**Task item:** Below is a listing; repeat exactly the lines from the one containing "Click the gold coin icon beside x5000" to the one containing "Delete the Почтовое сообщение activity block", both included.

**Data extract:**
^^^^
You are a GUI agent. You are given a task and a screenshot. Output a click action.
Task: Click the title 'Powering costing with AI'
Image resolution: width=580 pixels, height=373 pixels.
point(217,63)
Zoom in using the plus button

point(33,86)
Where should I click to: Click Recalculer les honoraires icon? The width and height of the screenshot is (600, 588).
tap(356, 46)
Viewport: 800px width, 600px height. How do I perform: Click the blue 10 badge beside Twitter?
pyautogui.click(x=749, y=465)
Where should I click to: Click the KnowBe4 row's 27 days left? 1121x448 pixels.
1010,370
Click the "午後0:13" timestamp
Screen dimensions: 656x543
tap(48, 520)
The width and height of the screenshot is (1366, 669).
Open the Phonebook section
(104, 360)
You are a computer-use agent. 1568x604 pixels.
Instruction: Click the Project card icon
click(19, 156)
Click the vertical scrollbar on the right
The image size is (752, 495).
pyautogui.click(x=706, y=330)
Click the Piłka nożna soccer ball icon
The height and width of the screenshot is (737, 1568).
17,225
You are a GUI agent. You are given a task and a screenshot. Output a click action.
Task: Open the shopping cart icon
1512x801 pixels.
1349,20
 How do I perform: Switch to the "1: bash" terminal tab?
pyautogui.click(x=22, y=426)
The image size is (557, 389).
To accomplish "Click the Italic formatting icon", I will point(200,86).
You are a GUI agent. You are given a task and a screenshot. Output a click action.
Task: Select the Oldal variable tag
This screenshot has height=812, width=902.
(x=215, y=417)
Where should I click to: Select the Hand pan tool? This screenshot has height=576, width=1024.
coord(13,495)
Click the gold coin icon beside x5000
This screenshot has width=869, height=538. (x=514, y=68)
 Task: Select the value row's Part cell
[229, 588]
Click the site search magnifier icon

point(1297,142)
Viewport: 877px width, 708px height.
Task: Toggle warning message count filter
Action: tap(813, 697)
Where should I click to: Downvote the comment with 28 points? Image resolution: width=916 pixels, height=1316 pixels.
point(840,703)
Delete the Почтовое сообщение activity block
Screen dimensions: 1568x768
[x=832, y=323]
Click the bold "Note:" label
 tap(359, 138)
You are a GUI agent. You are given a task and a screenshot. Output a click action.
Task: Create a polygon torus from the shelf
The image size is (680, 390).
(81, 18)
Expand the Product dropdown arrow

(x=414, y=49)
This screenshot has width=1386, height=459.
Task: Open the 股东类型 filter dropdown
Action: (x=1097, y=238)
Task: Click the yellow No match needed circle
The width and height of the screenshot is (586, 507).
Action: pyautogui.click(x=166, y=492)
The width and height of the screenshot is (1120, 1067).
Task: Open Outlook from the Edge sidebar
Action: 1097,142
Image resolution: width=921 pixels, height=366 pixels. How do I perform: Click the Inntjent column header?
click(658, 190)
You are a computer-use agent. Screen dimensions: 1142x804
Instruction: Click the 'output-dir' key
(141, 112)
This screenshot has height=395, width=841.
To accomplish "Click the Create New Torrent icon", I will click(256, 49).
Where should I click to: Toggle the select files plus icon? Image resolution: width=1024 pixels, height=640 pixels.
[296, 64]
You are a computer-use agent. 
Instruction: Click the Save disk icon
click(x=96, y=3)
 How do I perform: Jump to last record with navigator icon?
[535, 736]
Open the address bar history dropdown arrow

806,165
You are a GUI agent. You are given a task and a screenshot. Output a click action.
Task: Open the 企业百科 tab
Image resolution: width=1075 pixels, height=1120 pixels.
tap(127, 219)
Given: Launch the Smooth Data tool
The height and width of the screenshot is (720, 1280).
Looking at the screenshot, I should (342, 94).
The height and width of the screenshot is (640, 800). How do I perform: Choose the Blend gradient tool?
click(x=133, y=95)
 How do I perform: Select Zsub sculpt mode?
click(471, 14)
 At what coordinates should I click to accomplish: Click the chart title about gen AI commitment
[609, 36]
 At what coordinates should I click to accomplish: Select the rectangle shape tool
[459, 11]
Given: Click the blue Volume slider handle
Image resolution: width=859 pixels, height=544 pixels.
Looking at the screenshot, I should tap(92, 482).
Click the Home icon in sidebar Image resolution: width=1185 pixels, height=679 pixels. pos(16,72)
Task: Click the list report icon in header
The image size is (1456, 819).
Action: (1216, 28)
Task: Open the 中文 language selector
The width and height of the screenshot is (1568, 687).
^^^^
**Solution to this problem:**
Click the gold coin icon beside x5000
This screenshot has width=869, height=538. (x=514, y=68)
 Task: Select the value row's Part cell
[229, 588]
Click the site search magnifier icon

point(1297,142)
Viewport: 877px width, 708px height.
Task: Toggle warning message count filter
Action: tap(813, 697)
Where should I click to: Downvote the comment with 28 points? Image resolution: width=916 pixels, height=1316 pixels.
point(840,703)
Delete the Почтовое сообщение activity block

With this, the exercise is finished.